Phoebe generally left the talk of religion to those who understood these things better. She only knew what she felt. She might be hot headed and hot blooded by her folks’ standards, but she loved her Lord God and she loved her community in a speechless bigger-than-her sort of way. She was in a hurry, that’s all. Her mudder said she had always been that way for the entire nineteen years of her life. Learning to walk and talk earlier than her bruders and schweschders. Learning to read sooner. Speaking Englisch first. Always running to school instead of walking.
“Nee, not really.” She traced a line in the dirt with the toe of her shoe. “I just do the best I can. I figure He’ll do the rest.”
Michael smiled then, a brief smile so breathtaking Phoebe forgot how to move. She forgot how to breathe. She forgot the two languages she knew how to speak. Her mudder’s voice entreated her to always remember Gott watches. God knows.
Before she could say anything or do anything, Michael started toward the barn. Her opportunity slipped through her fingers once again. “Michael, wait.”
His long-legged pace slowed. He glanced back. “We don’t want to miss the sermon.”
“Your family is going to Stockton Lake?”
“Jah.” He halted and turned. “Yours too?”
“Jah.”
The pause lengthened. Say something, say something. She really wanted Michael to say the something that would lead to the next step. Whatever that next step turned out to be. She had no experience with this. Instead, he fixed her with a perplexed look as if he had no idea, either. “Then I guess we’ll see each other there.”
“I guess we will.”
He shifted from one foot to the other. She did the same. “Maybe we—”
“We could—”
“What’s going on here?” Phoebe’s daed strode toward them, his tall, wiry body backlit by the sun. At first she couldn’t see his expression, but she heard the surefire irk in his words. “Phoebe, get yourself into the service. Now.”
“Nothing’s going on—”
“Go.”
“Daed—”
“Phoebe.”
The command in his voice sent her scurrying toward the barn. His gaze icy, he moved aside so she could pass. She’d finally exchanged more than two words with Michael, and her father was about to break the slim thread between them. “Daed, please.” She poured all the entreaty she could muster into the words. “We were just talking.”
“When you should’ve been listening . . . to the sermon.”

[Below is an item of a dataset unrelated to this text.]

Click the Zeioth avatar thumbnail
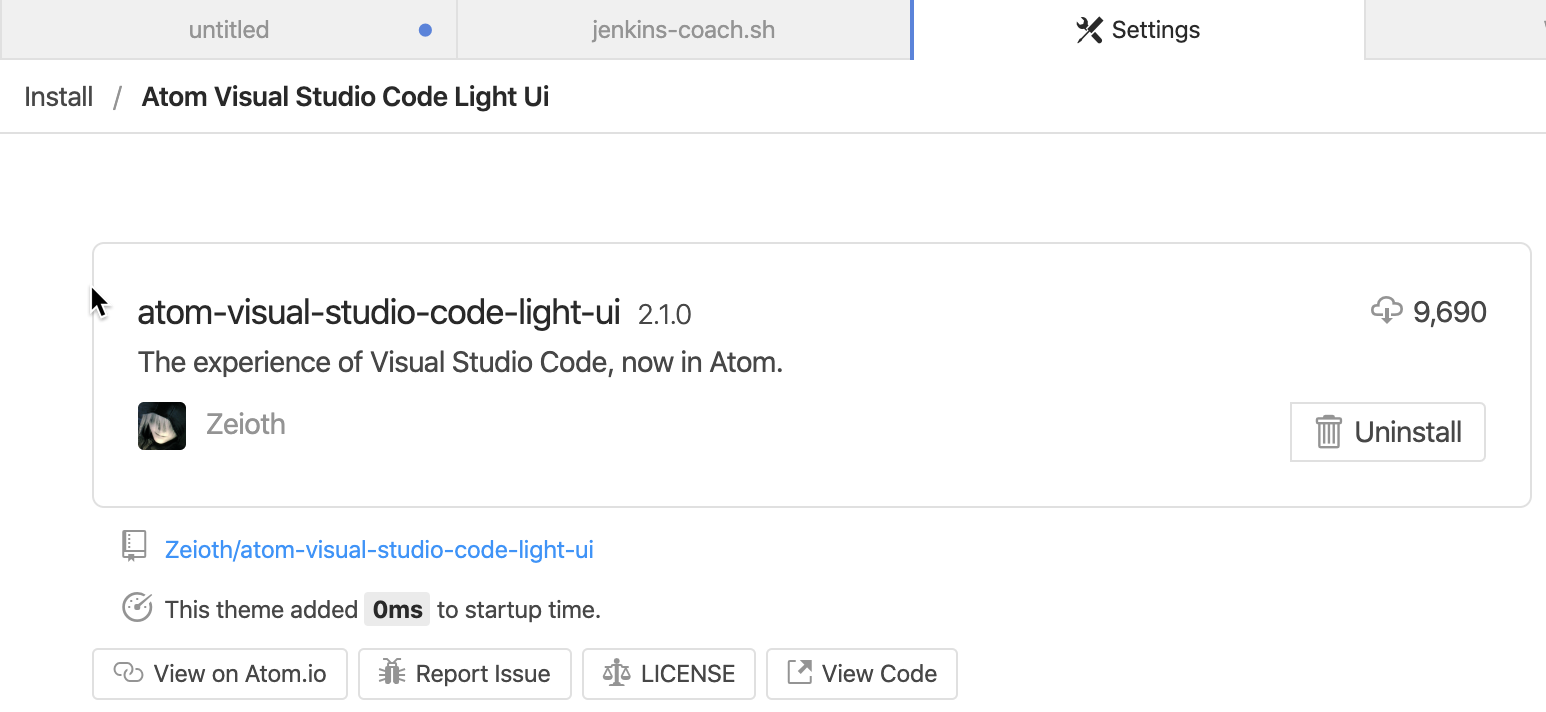1546x712 pixels. pos(161,425)
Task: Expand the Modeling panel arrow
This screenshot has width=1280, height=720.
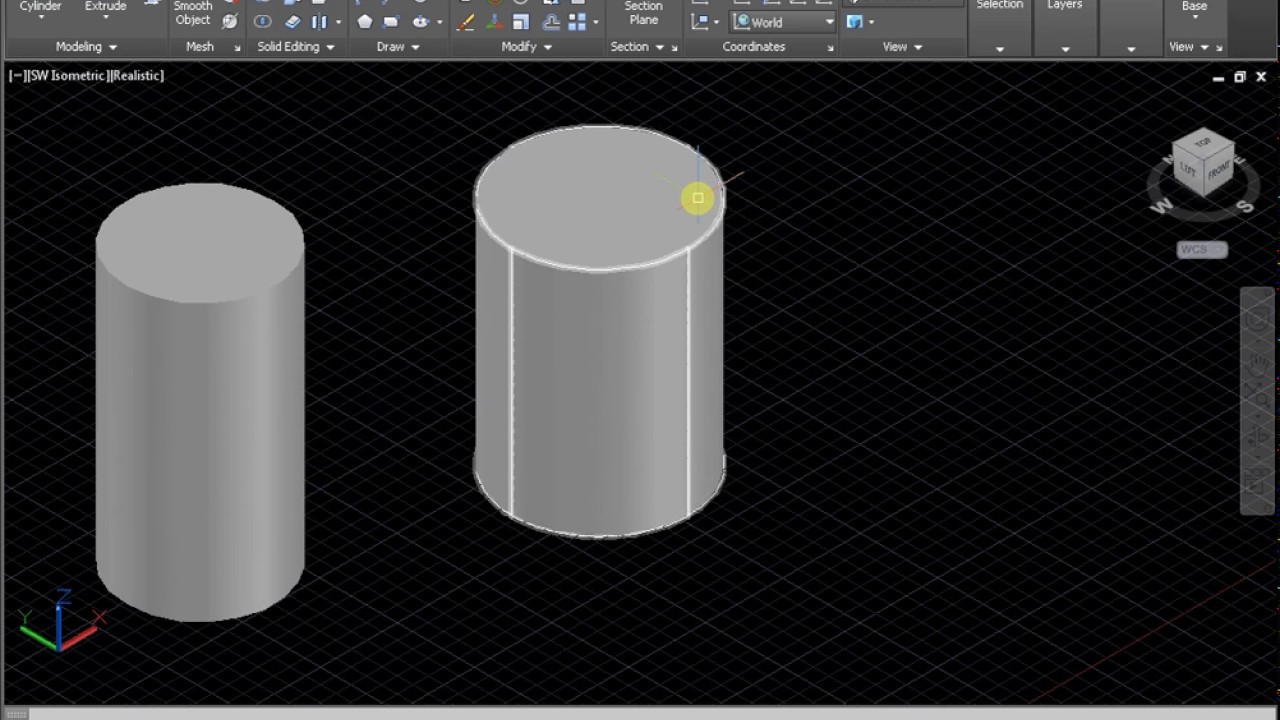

She risked a last glance at Michael. He looked the same as always. Untroubled. Shoulders broad enough to bear the weight of the world. “I’m sorry. I had a question about the lesson.” He wrapped his fingers around his suspenders, his expression earnest. “I held up Phoebe, thinking she could help me figure it out.”
Her daed’s glare faded a little. “You should ask those questions of Thomas.” The growl in his voice dissolved. “Or me.”
“I will.”
The two men seemed to size each other.
Michael didn’t know her daed all that well. If he did, he’d look a whole lot more worried.